Моя муттер все время интересуется, почему Игорек не приходит. Я думала, думала, ну и бабахнула ей все. Поначалу маман даже обрадовалась. Во-первых, он представляется ей вполне достойным кандидатом на мою руку и сердце, во-вторых, наверно, думает, наконец-то я утихомирюсь, стану пай-девочкой и начну новую жизнь. Пришлось высказать ей свои соображения, что для меня замужество представляется не началом, а концом моей жизни. Она страшно возмутилась, но я напомнила ей ее собственные слова, что чувства сохраняются дольше, ежели люди не живут вместе.

„Так ты что, не хочешь расписываться?“ — набросилась она на меня.

„Не хочу“, — как можно беззаботней ответила я и тем обрушила на себя бурю, которую не так-то легко было выдержать.

Чего тут не было! И „глупая, несносная девчонка“, и „ломака“, и „сумасбродка“, и „просто дура“. Все эти выразительные эпитеты летали по комнате, сталкивались друг с другом, отлетали от стен, но в конце концов попадали в меня, впивались, делая мне больно. Поскольку мое нежелание вступать в законный брак было выше понимания моей муттер, она заявила, что, наверно, Игорь не жаждет этого. Тогда я победоносно помахала перед ее носом пачкой его писем:

„Вот здесь он слезно умоляет меня об этом!“

„Даже слезно?“ — усомнилась мать.

„Именно!“

„Ты всегда была врушкой и сейчас выдумываешь“.

„Я

никогда
не была врушкой, — отрезала я. — Я любила фантазировать. Этого ты не понимала“.

На этом „буря“ утихла, и мой корабль тихо покачивался на уже нестрашных волнах. Но каждый вечер после этого были обращены на меня сокрушенные взгляды маман и горестные вздохи и ахи — „Как ты будешь жить?“. Это приводило меня в некоторое уныние, и я просто перестала вечерами быть дома — шаталась по улицам допоздна и приходила, когда она уже спала. Но в один прекрасный вечер мы все-таки столкнулись, и мать сказала, что, если я не одумалась, она вынуждена позвонить или Игорю, или его матери — надо же решать. Ой, что тут было! Я закатила истерику самую настоящую и добилась-таки, что мать пообещала этого не делать, но, дав слово, предупредила очень холодным голосом: „В конце концов, ты уже взрослая. Только потом ко мне — никаких претензий. Поняла?“ Я поняла и уверила ее — претензий не будет. Больше мы об этом не говорили. Надо отметить, моя мама — женщина железная.

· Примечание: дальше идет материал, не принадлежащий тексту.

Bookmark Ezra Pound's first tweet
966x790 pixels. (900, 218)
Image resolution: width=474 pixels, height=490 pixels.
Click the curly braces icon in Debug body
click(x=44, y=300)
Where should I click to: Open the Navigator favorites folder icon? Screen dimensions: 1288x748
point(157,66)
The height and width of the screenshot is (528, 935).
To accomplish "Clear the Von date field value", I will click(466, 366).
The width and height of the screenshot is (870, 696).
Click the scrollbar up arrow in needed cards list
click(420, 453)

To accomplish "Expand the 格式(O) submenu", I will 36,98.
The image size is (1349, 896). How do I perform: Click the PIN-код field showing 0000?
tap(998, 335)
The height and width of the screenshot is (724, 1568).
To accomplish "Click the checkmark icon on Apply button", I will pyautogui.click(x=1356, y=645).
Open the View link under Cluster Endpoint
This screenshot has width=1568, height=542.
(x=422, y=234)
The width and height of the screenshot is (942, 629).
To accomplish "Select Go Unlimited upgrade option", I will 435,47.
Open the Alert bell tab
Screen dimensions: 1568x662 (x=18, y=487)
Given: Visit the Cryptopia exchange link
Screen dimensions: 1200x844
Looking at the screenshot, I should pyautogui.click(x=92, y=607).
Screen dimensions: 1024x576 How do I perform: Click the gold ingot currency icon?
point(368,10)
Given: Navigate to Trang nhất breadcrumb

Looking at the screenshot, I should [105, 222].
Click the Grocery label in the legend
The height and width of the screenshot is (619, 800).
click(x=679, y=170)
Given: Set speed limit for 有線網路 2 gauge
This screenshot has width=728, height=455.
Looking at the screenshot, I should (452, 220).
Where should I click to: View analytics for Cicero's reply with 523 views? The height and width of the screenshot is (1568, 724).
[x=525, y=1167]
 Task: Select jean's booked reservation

А Игорек все шлет и шлет мне послания, которые стали на меня уже давить самым настоящим образом. Все эти умные-преразумные-благоразумные послания стали вызывать реакцию, противоположную их содержанию. Вспомнила я, как один раз, назначая мне свидание, Игорек сказал, что, как всегда в два часа, он будет в столовой, а в три я могу подойти. Тогда, помню, я поразилась: „Ты каждый день обедаешь в одно и то же время?“ „Конечно“, — ответил он. „Это же ужасно! — воскликнула я. — И я должна буду кормить тебя в определенные часы?“ — „Разумеется“, — ответствовал он, не понимая моего удивления и ужаса. Вот и эти регулярные послания — вроде обеда в определенное время. Бог ты мой, наверно, я устроена как-то не так, не по-людски!